Eagles Use After-School Outreach to Help Get Elementary School Students Excited About STEM

Arden Egle and Ayla Ghaffarian decorate their balloon-powered car and make final adjustments prior to testing at Cypress Creek Elementary School
Arden Egle and Ayla Ghaffarian decorate their balloon-powered car and make final adjustments prior to testing at Cypress Creek Elementary School. (Photo by Zach Fedewa/Port Orange Observer)

For the second year in a row, Embry-Riddle’s David Spitzer reported, “The university’s Formula SAE (student automotive engineering) team this year conducted a program with the after-school STEM superstar Michelle Phelan at Cypress Creek Elementary School.”

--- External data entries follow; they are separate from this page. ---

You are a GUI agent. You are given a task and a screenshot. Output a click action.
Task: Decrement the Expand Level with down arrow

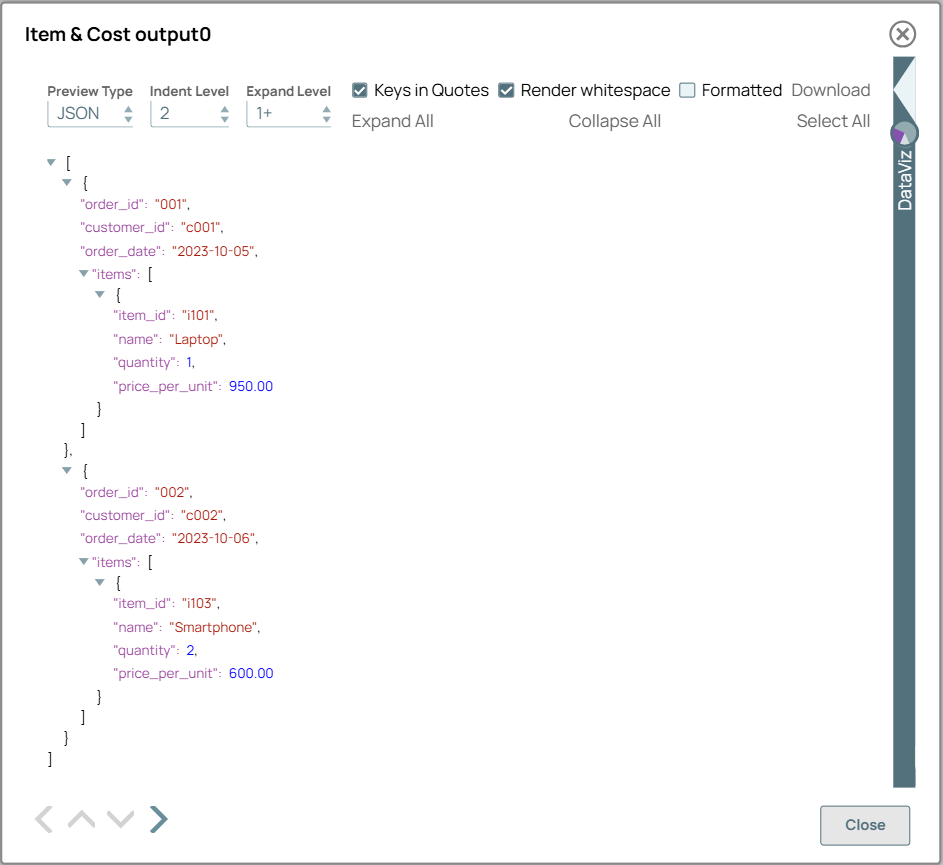pyautogui.click(x=325, y=118)

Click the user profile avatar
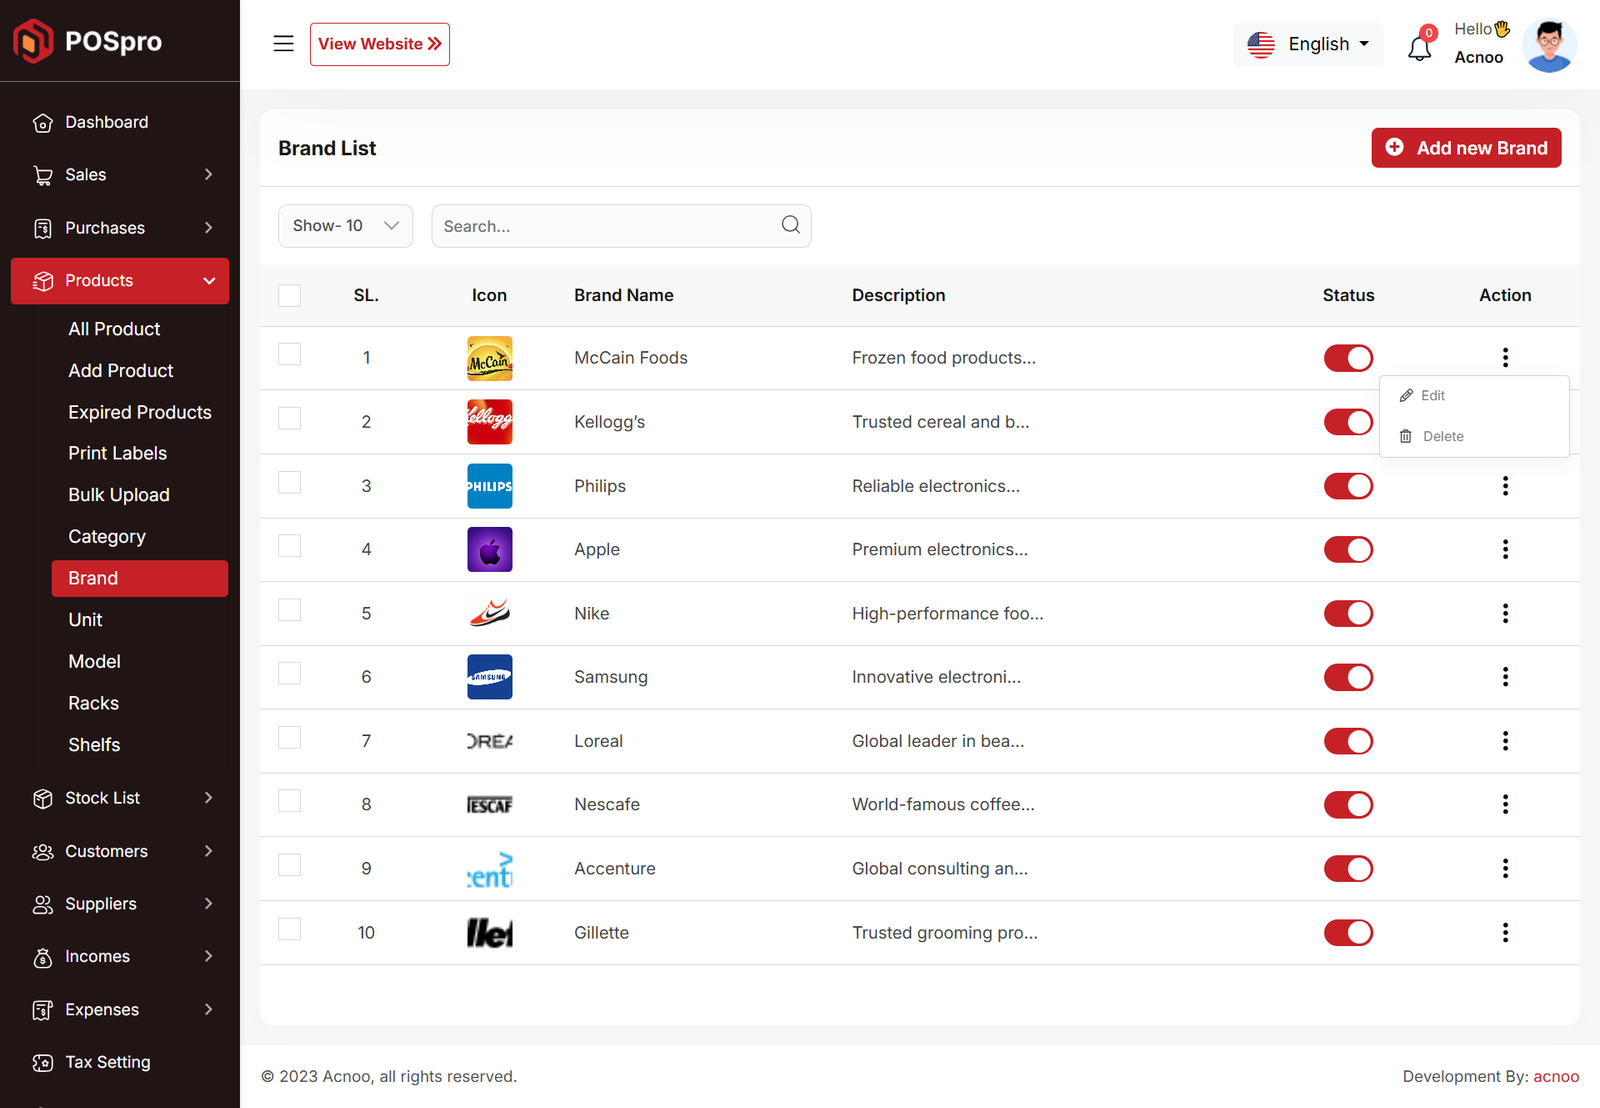(x=1548, y=46)
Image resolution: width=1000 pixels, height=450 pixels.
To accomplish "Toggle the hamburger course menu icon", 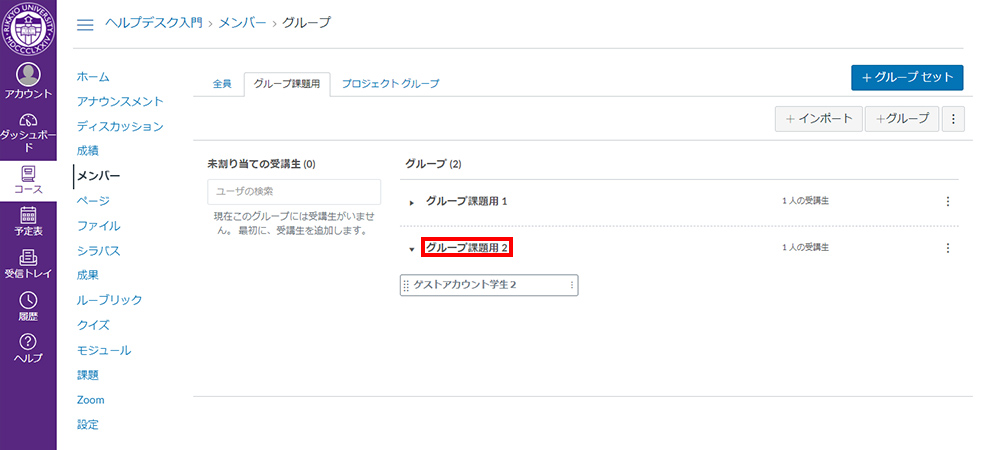I will (x=85, y=24).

Spitzer, an Embry-Riddle staff research engineer, described the effort as “a chance for Embry-Riddle undergraduates to teach engineering to elementary kids in grades 2 through 5, using an SAE balloon-powered car program as the curriculum.”

Embry-Riddle’s collaboration with Phelan, a fifth-grade teacher at Cypress Elementary and head of the Steam4kidztech club, was featured in thePort Orange Observer.

Embry-Riddle students who took part in the activities at Cypress Elementary included James "Dillon" Robinson, a mechanical engineering major, Tony Lui, from aerospace engineering, and J.T. McGill, from mechanical engineering. They helped students grasp physics concepts, such as aerodynamics, velocity and force of motion, by leading hands-on activities and group discussions. Through efforts like these, Cypress Elementary has seen the popularity of the Steam4kidztech club grow.

“It’s becoming the place everyone wants to be,” Phelan said.